Since Lieutenant Byrne took command of Team 5 in the spring of 2015, the single biggest crime problem plaguing the area has been thefts from unlocked vehicles. (The second biggest problem has been the theft of unlocked vehicles with the keys left inside of them). Nearly 100% of the thefts from vehicles reported to Team 5 have involved unlocked cars. This includes most, if not all, of the incidents in which guns have been stolen from vehicles.

“This situation simply cannot continue. I have long said that I have two jobs in my current position. The first is to keep the citizens of Team 5 safe, and the second is to give them a sense of peace and security. I often worry that the general sense of peace and security is so great that some individuals falsely believe that they can forego basic personal security precautions, such as locking doors, securing valuables, and so forth. And in an ironic twist, these inactions – taken because of a heightened sense of peace and security – create the very conditions that attract criminal activity such as we have experienced.” – Stated Lieutenant Byrne in an email to Jane Baker, VP of Community Services at the Daniel Island POA, and Marie Delcioppo, President of the Daniel Island Neighborhood Association.

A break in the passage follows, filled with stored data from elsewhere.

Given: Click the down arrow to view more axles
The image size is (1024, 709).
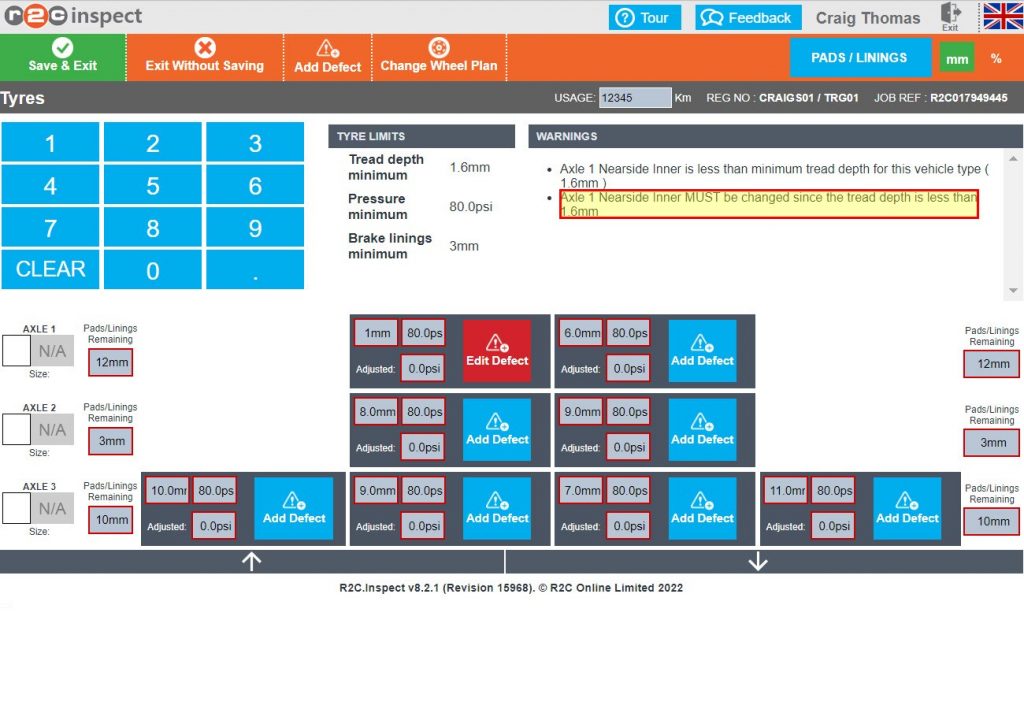Looking at the screenshot, I should 758,561.
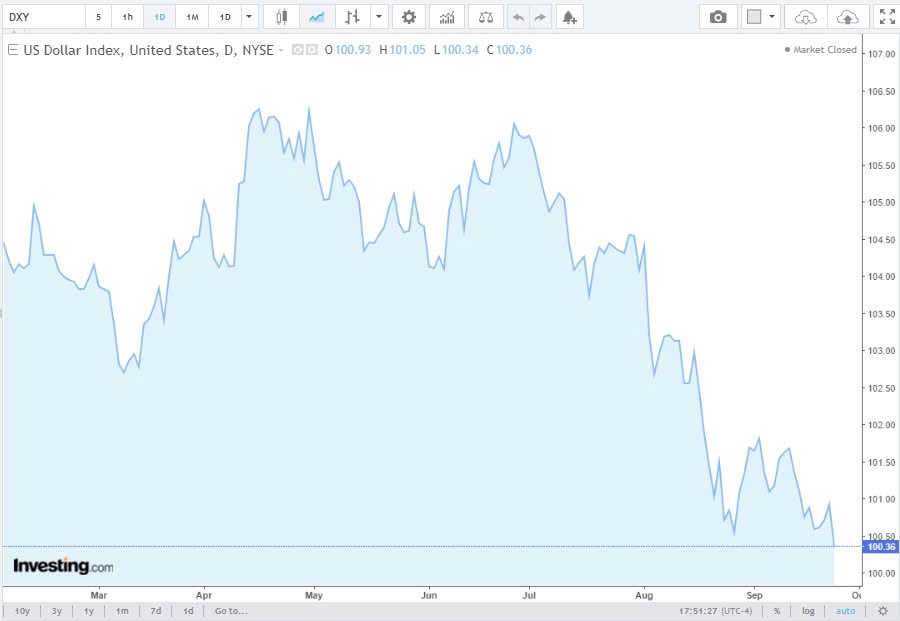Select the 1M interval tab

tap(192, 17)
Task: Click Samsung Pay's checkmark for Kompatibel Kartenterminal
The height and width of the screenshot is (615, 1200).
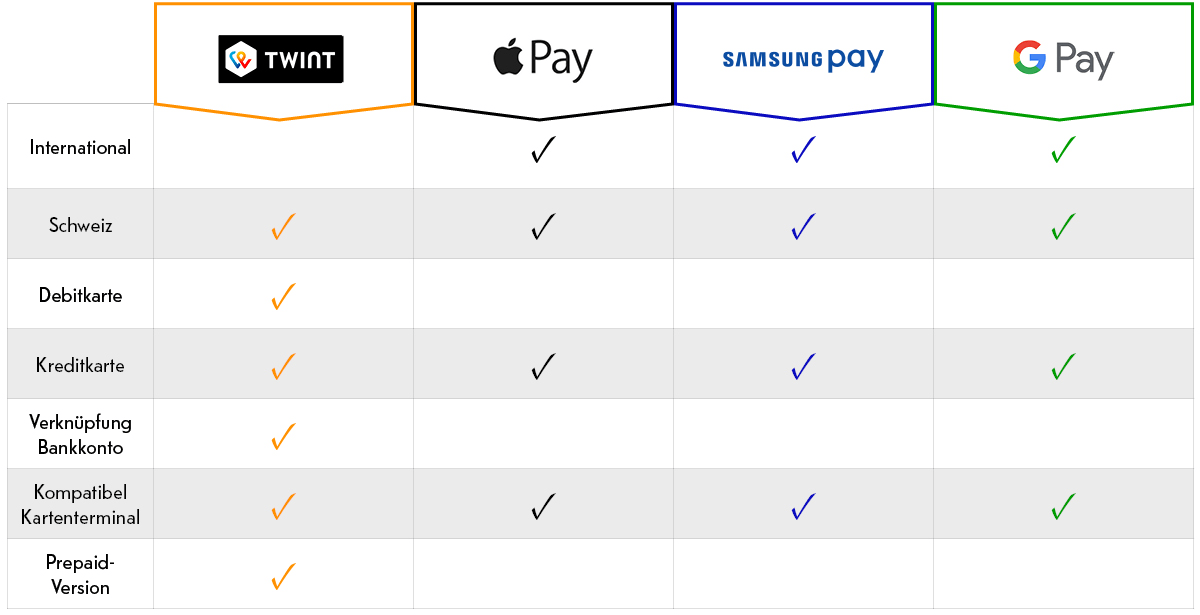Action: 803,507
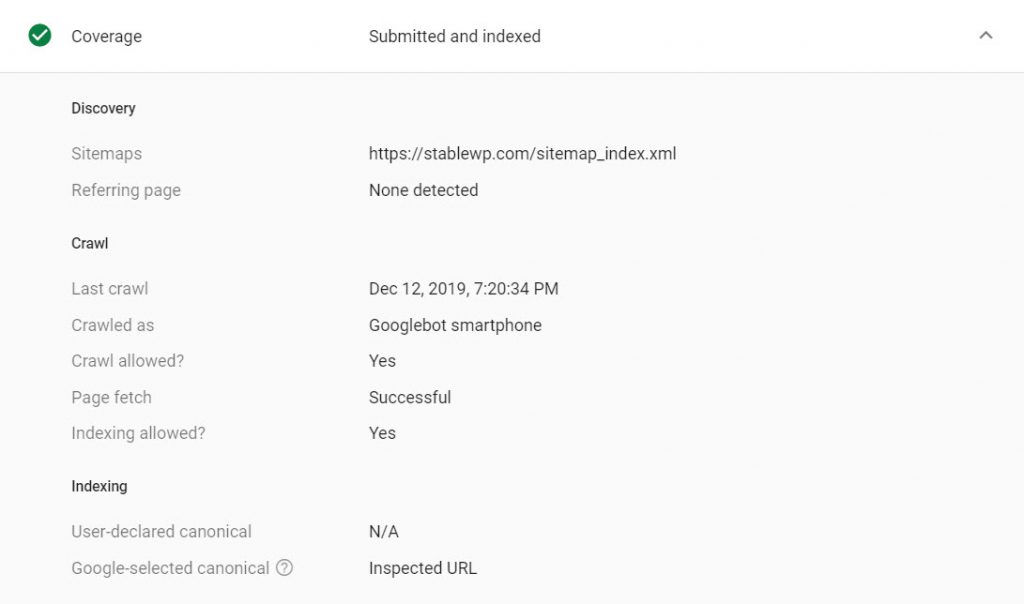
Task: Click the green Coverage checkmark icon
Action: pyautogui.click(x=40, y=35)
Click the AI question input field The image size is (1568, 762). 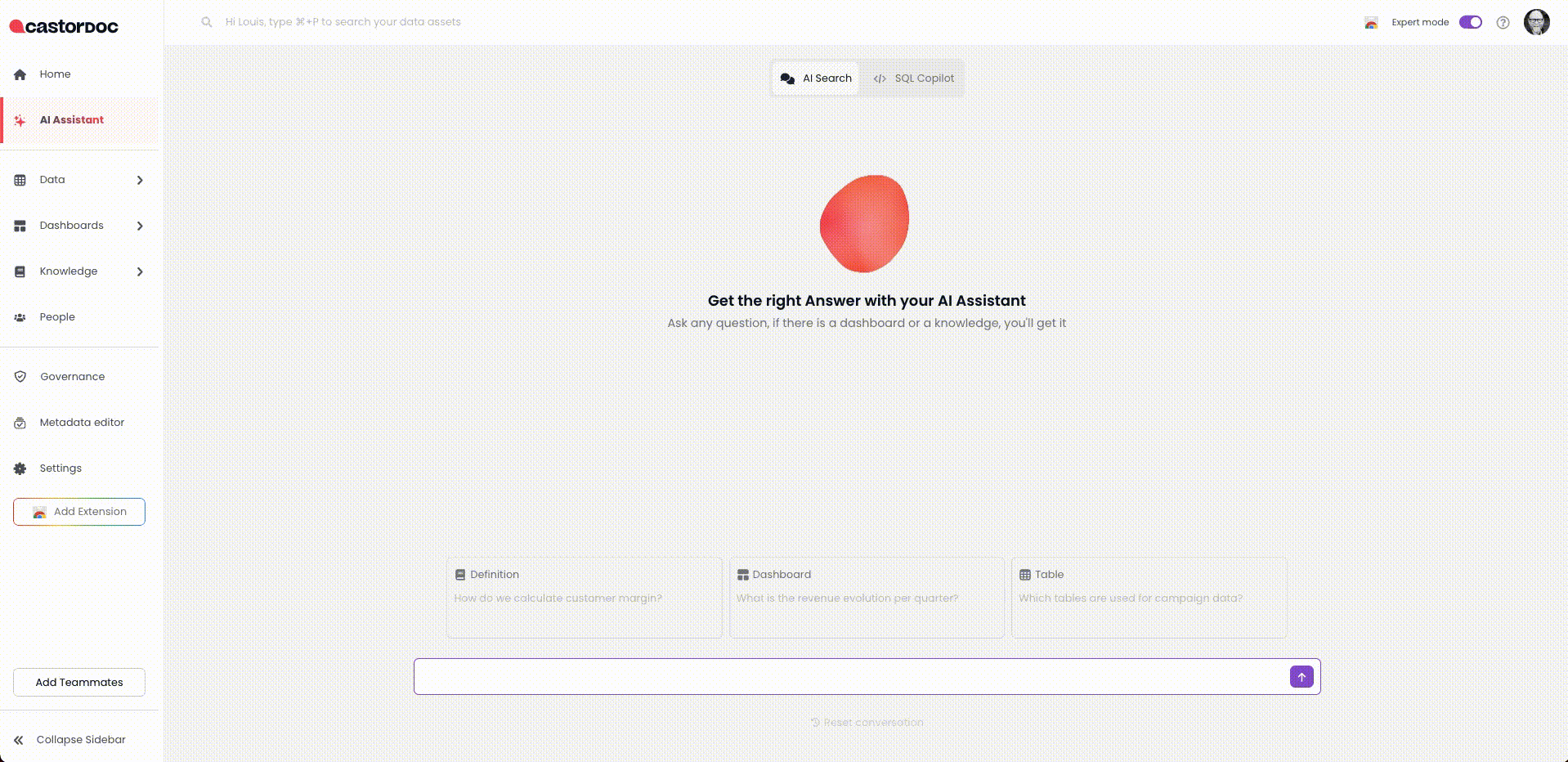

Therefore, Team 5 respectfully asks for your assistance in spreading the word among all residents and neighbors, businesses, and visitors, about the problems we’ve been facing, and the need to take these basic security precautions. This extends beyond just locking cars. It includes closing garage doors at night and when nobody is home, locking doors to homes and garages, securing unattended bicycles, securing jewelry and other valuables when service providers are working in a home, and – so very importantly – reporting suspicious activity to the police at the time it is occurring. This can be accomplished by calling 9-1-1 or the non-emergency line (843) 743-7200.

The Charleston Police Department, via its Crime Prevention Unit and social media platforms, regularly spreads messages about issues facing the community, and they provide many useful tips to help keep citizens safe and secure. One strategy CPD has used in recent months is the #9PMRoutine campaign, which is designed to remind residents to do a quick double-check at 9:00 each night. Are the cars locked? Is the house locked? Is the garage door closed? Are the outside lights on? The Crime Prevention Unit and Team 5 are more than happy to discuss these and other measures and assist any citizen with finding ways to increase their personal safety and security.